▸ **Your task**: Copy every line that contains the string "Expand" from the entries below.

────

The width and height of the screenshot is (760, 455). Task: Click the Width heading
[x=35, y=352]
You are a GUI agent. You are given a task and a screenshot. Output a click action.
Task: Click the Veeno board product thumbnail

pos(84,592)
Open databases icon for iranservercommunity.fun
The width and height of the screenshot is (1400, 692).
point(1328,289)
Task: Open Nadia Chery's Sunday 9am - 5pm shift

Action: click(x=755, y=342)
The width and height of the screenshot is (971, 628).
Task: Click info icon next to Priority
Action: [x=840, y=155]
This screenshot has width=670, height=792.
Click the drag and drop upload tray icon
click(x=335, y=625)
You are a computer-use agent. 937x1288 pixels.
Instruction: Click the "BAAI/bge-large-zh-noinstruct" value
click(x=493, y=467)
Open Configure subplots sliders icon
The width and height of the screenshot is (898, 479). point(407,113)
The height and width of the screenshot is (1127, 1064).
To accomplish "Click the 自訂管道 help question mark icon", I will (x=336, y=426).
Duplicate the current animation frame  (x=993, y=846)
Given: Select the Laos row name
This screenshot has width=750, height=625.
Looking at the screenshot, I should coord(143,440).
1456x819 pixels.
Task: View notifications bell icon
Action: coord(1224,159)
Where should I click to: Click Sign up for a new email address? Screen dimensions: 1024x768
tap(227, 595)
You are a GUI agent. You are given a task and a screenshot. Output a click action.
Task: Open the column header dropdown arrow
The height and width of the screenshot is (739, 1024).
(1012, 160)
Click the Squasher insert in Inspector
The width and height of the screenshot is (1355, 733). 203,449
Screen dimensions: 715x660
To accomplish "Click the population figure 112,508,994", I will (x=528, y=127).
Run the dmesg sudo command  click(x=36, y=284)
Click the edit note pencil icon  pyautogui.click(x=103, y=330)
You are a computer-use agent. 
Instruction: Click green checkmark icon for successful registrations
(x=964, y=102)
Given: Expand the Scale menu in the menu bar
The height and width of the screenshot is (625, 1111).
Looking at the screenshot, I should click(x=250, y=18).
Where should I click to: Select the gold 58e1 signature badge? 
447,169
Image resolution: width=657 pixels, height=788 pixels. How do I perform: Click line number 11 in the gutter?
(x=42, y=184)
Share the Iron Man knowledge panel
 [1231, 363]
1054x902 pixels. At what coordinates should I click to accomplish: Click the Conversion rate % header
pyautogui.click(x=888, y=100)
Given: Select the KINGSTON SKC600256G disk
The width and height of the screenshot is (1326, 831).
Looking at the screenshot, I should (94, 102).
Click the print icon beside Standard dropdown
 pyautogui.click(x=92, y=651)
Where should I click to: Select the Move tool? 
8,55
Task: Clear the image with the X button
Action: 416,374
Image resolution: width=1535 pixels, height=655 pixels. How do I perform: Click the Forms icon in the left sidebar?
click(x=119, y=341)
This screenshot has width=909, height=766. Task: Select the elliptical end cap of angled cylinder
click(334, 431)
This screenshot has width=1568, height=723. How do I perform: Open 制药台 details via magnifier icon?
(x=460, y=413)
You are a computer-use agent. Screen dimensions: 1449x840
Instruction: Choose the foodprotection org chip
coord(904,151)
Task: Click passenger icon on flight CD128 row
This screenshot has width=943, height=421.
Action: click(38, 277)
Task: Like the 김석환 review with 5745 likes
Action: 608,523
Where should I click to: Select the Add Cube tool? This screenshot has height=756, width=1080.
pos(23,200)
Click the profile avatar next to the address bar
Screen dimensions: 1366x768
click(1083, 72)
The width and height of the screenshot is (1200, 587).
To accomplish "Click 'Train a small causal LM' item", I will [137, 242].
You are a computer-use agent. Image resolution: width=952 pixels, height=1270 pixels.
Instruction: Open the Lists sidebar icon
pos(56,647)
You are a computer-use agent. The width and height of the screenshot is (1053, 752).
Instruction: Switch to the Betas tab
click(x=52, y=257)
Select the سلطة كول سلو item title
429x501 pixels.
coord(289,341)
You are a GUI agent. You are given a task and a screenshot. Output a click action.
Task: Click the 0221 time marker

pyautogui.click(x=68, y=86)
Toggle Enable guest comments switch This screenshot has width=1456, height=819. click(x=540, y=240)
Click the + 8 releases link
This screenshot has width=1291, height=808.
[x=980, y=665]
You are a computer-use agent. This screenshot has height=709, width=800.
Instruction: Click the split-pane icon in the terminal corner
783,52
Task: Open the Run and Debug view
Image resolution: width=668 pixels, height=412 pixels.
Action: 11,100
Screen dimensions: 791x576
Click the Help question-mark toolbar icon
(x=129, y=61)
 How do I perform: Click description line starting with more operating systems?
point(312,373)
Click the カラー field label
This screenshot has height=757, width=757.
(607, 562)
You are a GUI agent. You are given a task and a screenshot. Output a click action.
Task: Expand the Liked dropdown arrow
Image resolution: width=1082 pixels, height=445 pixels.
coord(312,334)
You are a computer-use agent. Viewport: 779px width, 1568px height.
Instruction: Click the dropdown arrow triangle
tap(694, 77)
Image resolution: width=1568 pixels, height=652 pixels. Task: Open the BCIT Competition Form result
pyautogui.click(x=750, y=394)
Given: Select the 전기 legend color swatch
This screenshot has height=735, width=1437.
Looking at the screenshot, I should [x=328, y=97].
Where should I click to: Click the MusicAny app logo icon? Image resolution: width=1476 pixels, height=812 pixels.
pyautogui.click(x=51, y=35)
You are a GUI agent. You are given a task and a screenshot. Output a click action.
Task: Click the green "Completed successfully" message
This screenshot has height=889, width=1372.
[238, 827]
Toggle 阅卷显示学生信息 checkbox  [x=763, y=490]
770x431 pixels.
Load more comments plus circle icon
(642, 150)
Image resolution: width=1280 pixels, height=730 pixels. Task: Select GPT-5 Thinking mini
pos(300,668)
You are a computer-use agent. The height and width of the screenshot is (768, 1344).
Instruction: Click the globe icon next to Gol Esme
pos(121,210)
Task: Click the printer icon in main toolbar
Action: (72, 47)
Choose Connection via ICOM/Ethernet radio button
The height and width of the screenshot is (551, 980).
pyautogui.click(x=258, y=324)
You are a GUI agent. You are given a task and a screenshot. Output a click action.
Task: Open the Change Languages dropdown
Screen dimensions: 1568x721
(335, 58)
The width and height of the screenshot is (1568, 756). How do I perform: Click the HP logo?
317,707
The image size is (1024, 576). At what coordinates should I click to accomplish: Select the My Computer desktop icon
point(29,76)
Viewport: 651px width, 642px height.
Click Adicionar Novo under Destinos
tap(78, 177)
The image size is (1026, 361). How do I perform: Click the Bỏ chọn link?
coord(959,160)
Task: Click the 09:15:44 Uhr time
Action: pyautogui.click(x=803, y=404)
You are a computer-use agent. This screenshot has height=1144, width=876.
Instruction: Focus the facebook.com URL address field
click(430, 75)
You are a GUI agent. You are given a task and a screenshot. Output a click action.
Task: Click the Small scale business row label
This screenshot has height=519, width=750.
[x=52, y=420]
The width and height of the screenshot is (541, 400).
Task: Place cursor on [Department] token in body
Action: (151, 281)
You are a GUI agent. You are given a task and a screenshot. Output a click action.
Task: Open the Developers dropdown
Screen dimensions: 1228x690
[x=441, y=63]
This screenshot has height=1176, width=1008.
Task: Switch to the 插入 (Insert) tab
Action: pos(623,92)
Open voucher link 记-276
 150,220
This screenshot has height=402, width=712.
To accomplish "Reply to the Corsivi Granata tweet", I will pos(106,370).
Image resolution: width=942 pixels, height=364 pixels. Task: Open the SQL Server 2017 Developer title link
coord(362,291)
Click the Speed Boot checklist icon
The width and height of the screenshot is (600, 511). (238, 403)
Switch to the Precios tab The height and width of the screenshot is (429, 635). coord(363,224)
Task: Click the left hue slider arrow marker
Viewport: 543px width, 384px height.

────

▸ **Output for this exercise**:
Given: Expand the Scale menu in the menu bar
Task: Expand the Liked dropdown arrow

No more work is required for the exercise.